Weather event in the Eastern United States

The cold wave of 1978 was a weather event that occurred in the Eastern United States. Beginning in December 1977 and lasting until March, it produced one of the coldest winters on record in all states east of the Rocky Mountains, except Maine.

==Timeline==
===December===
During December 1977, a cold wave started around the eastern United States. This cold wave heavily hit Michigan and Ohio, whose average winter temperature was to be the second lowest in recorded history, rivaled only by an even colder wave that hit the previous winter.

===January===
Like most cold waves of the 1970s, temperatures in January dropped to extreme lows. Wind chills across the plains fell to between −70 and. Severe cold pounded from the Plains states to the Eastern seaboard, where frequent frontal storms caused record snowfall and extreme blizzards, which caused some areas to declare a state of emergency. Schools and business were closed when pipelines froze over, and driving conditions were severe. Blowing snow meant that roads could not be cleared, and hundreds of automobile accidents were caused by the blizzard conditions. Tanks had to be used to remove stranded vehicles on some highways.
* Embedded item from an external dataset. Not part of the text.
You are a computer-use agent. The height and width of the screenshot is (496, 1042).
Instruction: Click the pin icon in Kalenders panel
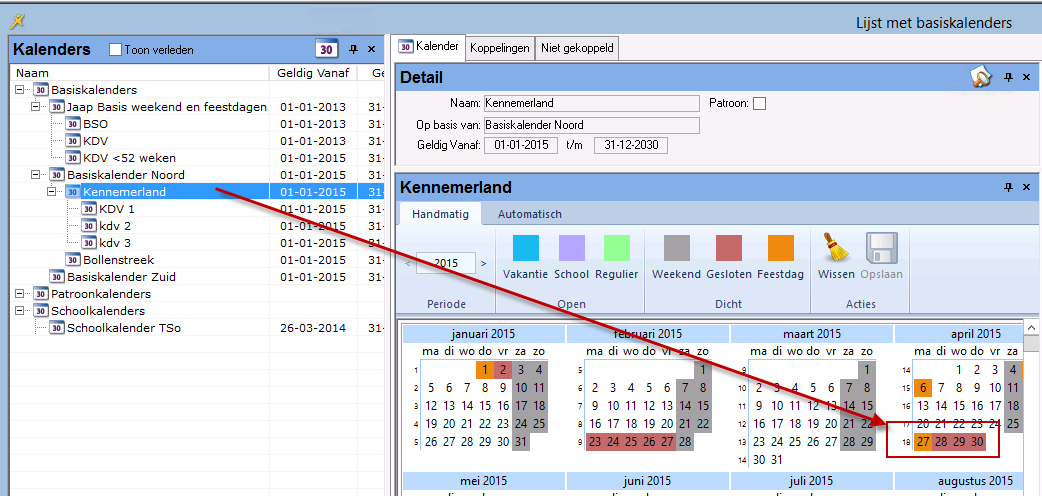[x=352, y=49]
Insulation by the very heavy northeastern snow led to severe damage to major roads by potholes, as liquid water was able to erode the tar more effectively.

===February===
In February, Ohio, Indiana, Illinois Kentucky, and West Virginia saw their coldest February since record-keeping began. Severe cold still covered areas from the Northeast and Midwest. Schools began to close because of the extreme cold. Homeless people had a hard time finding shelter, causing some deaths. Snow and blowing wind created dangerous wind chills. Due to blowing snow, ice, and severe cold, semi trucks had their deliveries delayed. Some locations saw a record-long period of below 0 °F weather.

===March===
The severe cold wave ameliorated only slightly in March, and as late as March 25 a severe storm with freezing rain brought down powerlines in Illinois, hindering rescue efforts by shutting down telephone communications. April, when average or even above average temperatures occurred for the first time since November 1977, saw the real end of the cold wave, but snow melting and flooding caused damage to some locations. Sioux Falls saw its second coldest winter on record during the previous months. The severe eastern winter was sufficient to make 1978 the eleventh coolest calendar year for the contiguous US since 1895, and the coolest since 1929. However, 1979 would be an even cooler year across the United States.